Cognizione, interruzione o impedimento illeciti di comunicazioni o conversazioni telegrafiche o telefoniche

Dispositivo dell'art. 617 Codice Penale

Chiunque, fraudolentemente, prende cognizione di una comunicazione o di una conversazione, telefoniche o telegrafiche, tra altre persone o comunque a lui non dirette, ovvero le interrompe o le impedisce è punito con la reclusione da un anno e sei mesi a cinque anni [c.p.p. 266-271](1)(2).

Salvo che il fatto costituisca più grave reato, la stessa pena si applica a chiunque rivela, mediante qualsiasi mezzo di informazione al pubblico, in tutto o in parte, il contenuto delle comunicazioni o delle conversazioni indicate nella prima parte di questo articolo(3).

I delitti sono punibili a querela della persona offesa; tuttavia si procede d'ufficio e la pena è della reclusione da tre a otto anni se il fatto è commesso in danno di un pubblico ufficiale o di un incaricato di un pubblico servizio nell'esercizio o a causa delle funzioni o del servizio, ovvero da un pubblico ufficiale o da un incaricato di un pubblico servizio con abuso dei poteri o con violazione dei doveri inerenti alla funzione o servizio, o da chi esercita anche abusivamente la professione di investigatore privato.(2)

CONSEGNA 1
Rispondi a queste domande sull'articolo 617 del Codice Penale:
(a) Con quale pena è punito chi prende fraudolentemente cognizione di una conversazione telefonica tra altre persone?
(b) A quale condizione sono punibili i delitti, di regola?
(c) Quale pena è prevista se il fatto è commesso da chi esercita la professione di investigatore privato?
CONSEGNA 2
Aggiorna un tratto dell'articolo 617 del Codice Penale. Riscrivilo partendo da "Dispositivo dell'art. 617" e proseguendo fino a "anni [c.p.p. 266-271](1)(2).", con "illecitamente" al posto di "fraudolentemente".

I DATI
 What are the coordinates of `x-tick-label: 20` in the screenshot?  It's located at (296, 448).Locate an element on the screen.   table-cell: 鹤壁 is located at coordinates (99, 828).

RISPOSTA 1
(a) Con la reclusione da un anno e sei mesi a cinque anni.
(b) A querela della persona offesa.
(c) La reclusione da tre a otto anni.

RISPOSTA 2
Dispositivo dell'art. 617 Codice Penale

Chiunque, illecitamente, prende cognizione di una comunicazione o di una conversazione, telefoniche o telegrafiche, tra altre persone o comunque a lui non dirette, ovvero le interrompe o le impedisce è punito con la reclusione da un anno e sei mesi a cinque anni [c.p.p. 266-271](1)(2).